» **DOCUMENT SECTION**:
Rafael Del Valle

Personal information
- Nationality: Puerto Rican
- Born: Rafael Del Valle October 16, 1967 (age 58) Santurce, Puerto Rico
- Height: 5 ft 6 in (168 cm)
- Weight: Bantamweight; Super bantamweight;

Boxing career
- Reach: 68 in (173 cm)
- Stance: Orthodox

Boxing record
- Total fights: 26
- Wins: 23
- Win by KO: 17
- Losses: 2
- Draws: 1
- No contests: 0

Medal record
Representing Puerto Rico
Pan American Games
| Bronze medal – third place | 1987 Indianapolis | Bantamweight |

= Rafael del Valle (boxer) =

Puerto Rican boxer

Rafael del Valle (born October 16, 1967) is a Puerto Rican former professional boxer who reigned, from May 13, 1992, to July 30, 1994, as the WBO's World Bantamweight champion. A puncher with a sturdy chin, del Valle was born and resides at Santurce, San Juan, Puerto Rico.

==Amateur career==
del Valle won a bronze medal in the bantamweight category at the 1987 Pan American Games.

==Professional boxing career details==
del Valle debuted on May 19, 1989, with a victory over the also debuting Hector Correa, at the El San Juan Hotel and Casino at Isla Verde, winning by knockout. del Valle had run his record to 11-0, 8 knockouts, when he fought former two-time world title challenger Juan Carazo, a fellow Puerto Rican, with a WBO number 1 ranking on the line. del Valle outpointed Carazo, 22-4 before their bout, over ten rounds on June 10, 1991, at San Juan, and then outpointed Luis Yampier on November 4, also at San Juan. The Yampier fight was a mismatch that served as a preparation bout for del Valle's upcoming world title challenge; Yampier was 3-4-1 compared to del Valle's 12-0 record at the time.

» **WORK INSTRUCTIONS**:
• 1. Name every opponent that the Rafael del Valle boxing profile says he faced as a professional.
• 2. Pick up the Rafael del Valle boxing profile after its final sentence and extend it.

» **MATERIAL**:
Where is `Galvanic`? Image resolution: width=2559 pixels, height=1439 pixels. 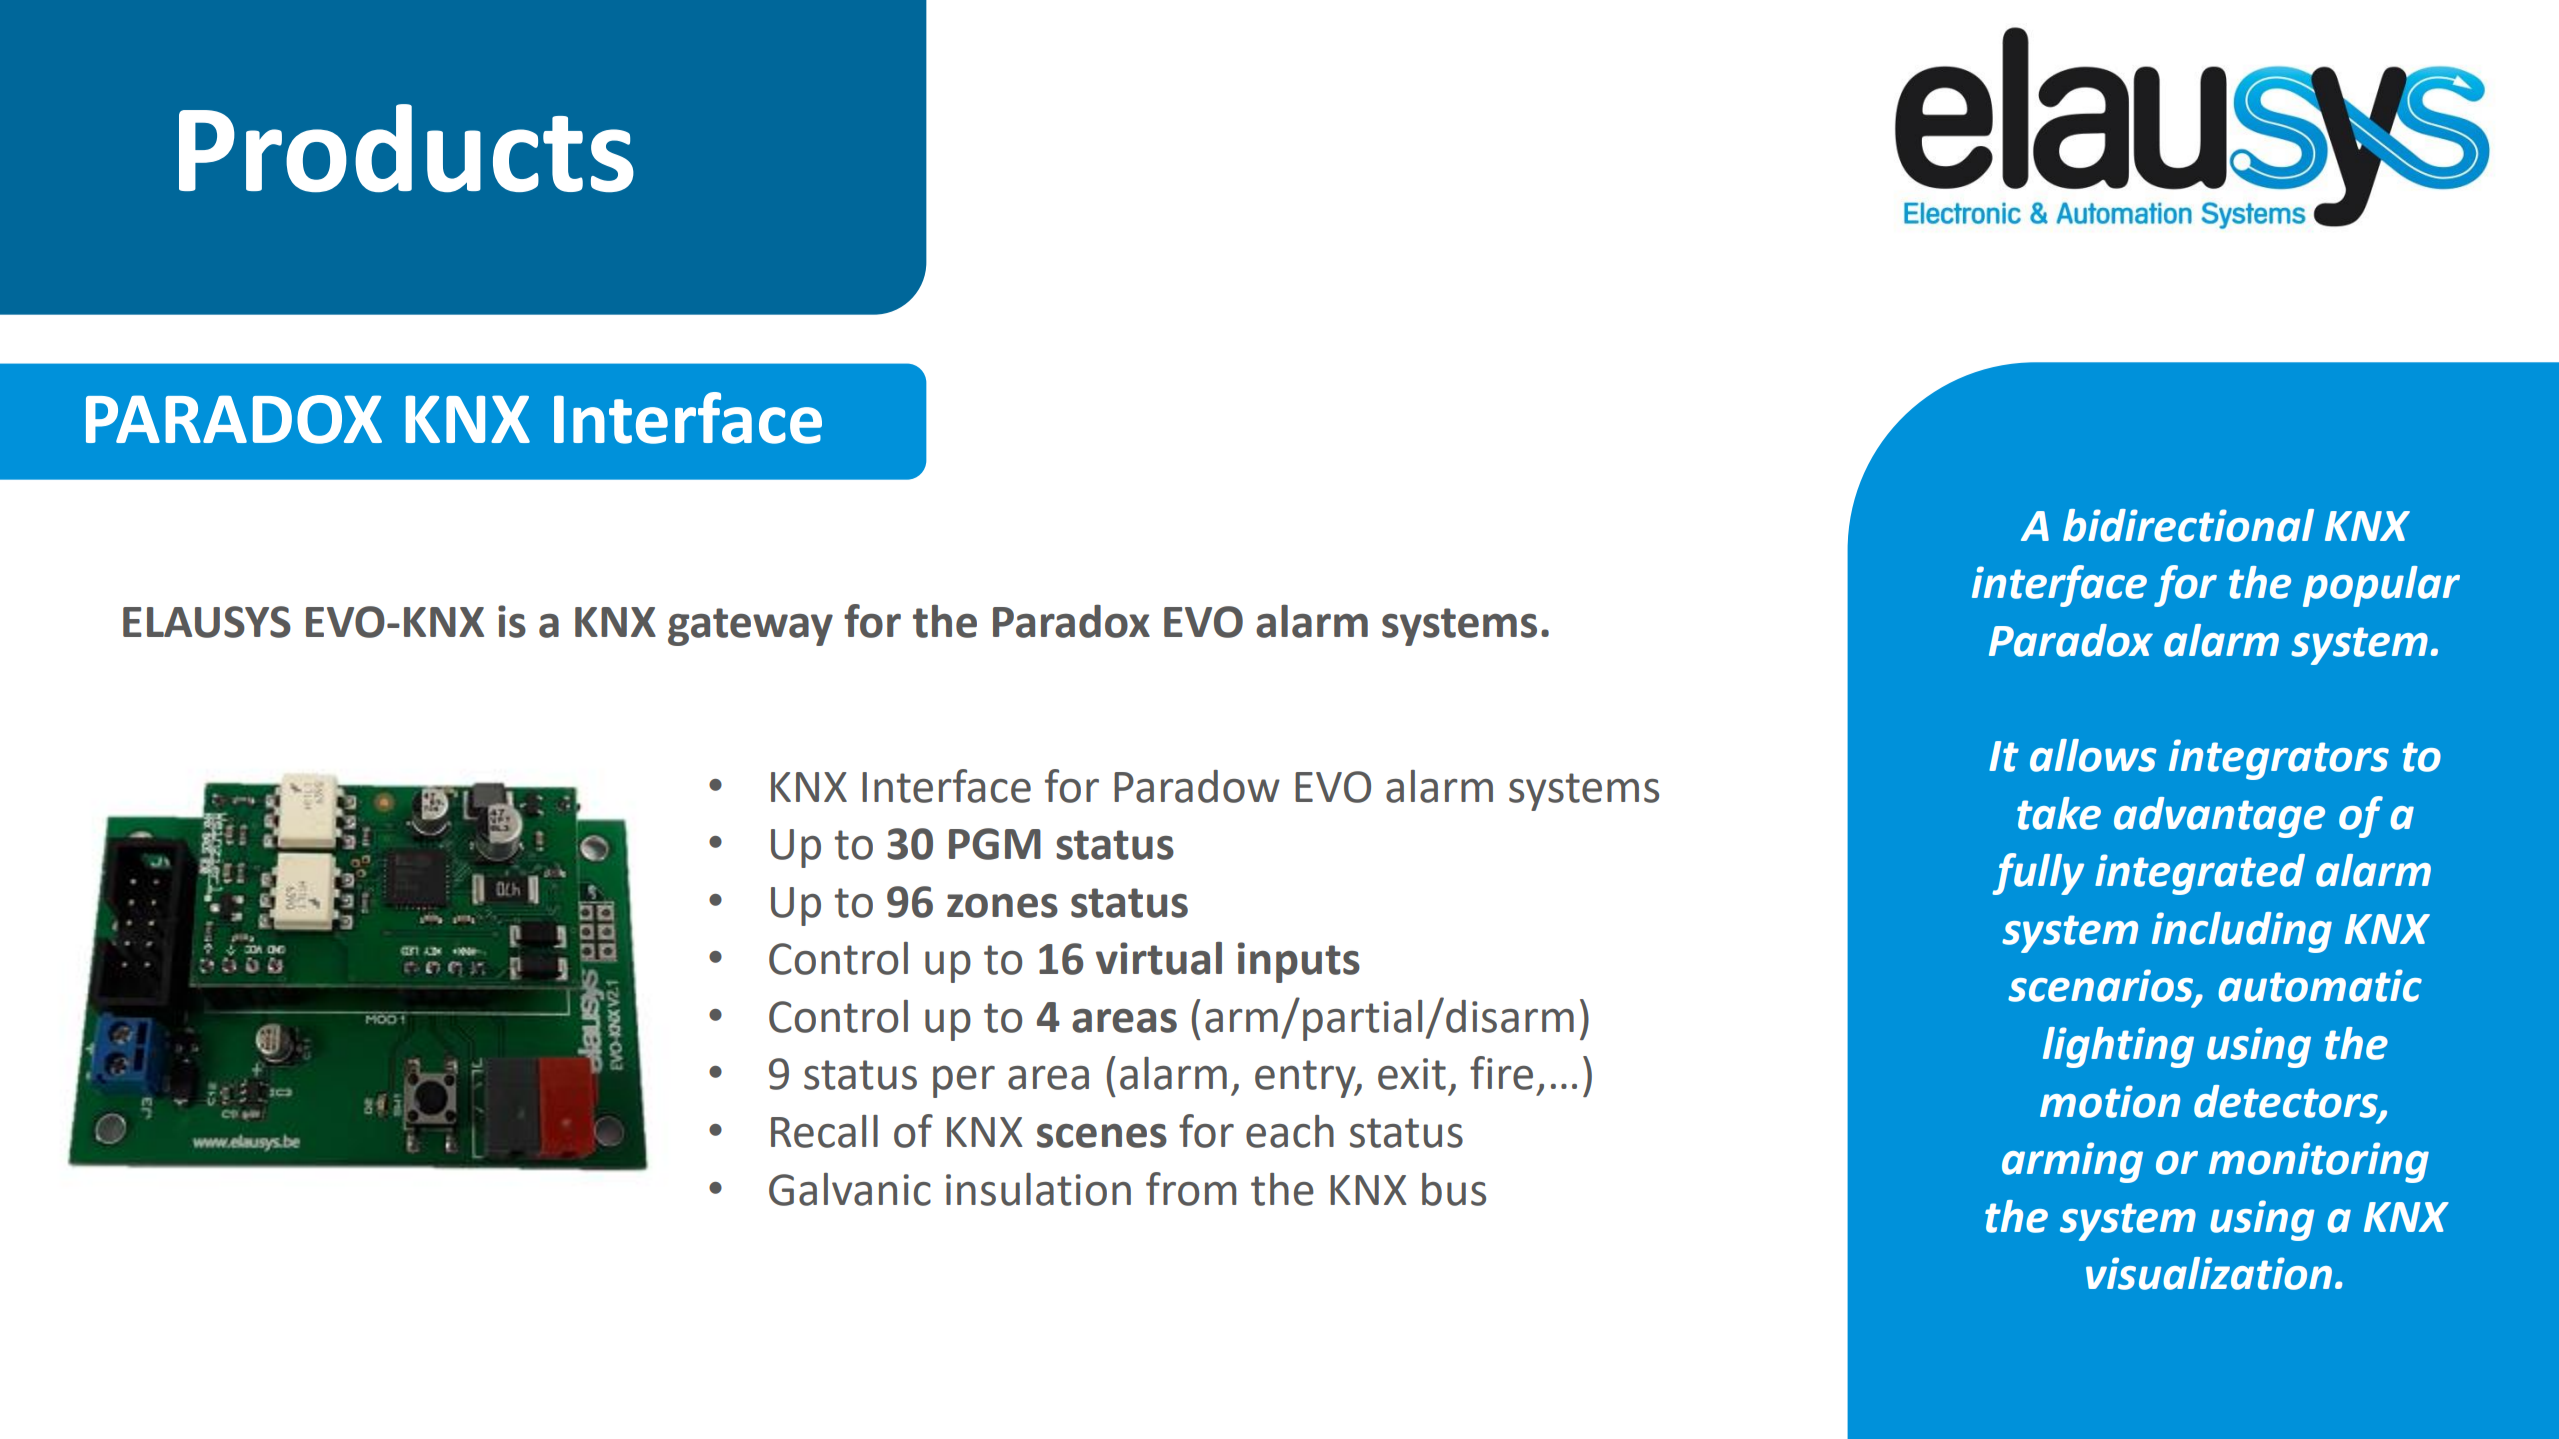
Galvanic is located at coordinates (850, 1189).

» **THE REPLIES**:
• 1. Hector Correa, Juan Carazo, and Luis Yampier.

• 2.
===World champion===
del Valle next traveled to England, where he faced the heavy favorite Duke McKenzie, May 13, 1992. McKenzie, the defending world champion, was 31-2 coming into their encounter, but del Valle was able to win the world title with a highlight-reel first-round knockout win.

del Valle defended the title two times, including wins over fellow Puerto Rican Wilfredo Vargas, stopped in five on March 24, 1993, and over former World Boxing Council Bantamweight world champion, Colombia's Miguel Lora, who was dropped in round ten and beaten by unanimous decision at the Roberto Clemente Coliseum in San Juan on June 19, 1993.

On July 30, 1994, del Valle once again fought in London, this time at the Bethnal Green's York Hall, where he lost for the first time in his professional boxing career, beaten on points by Al Kotey, 17-1, by 12 round unanimous decision to lose the world title.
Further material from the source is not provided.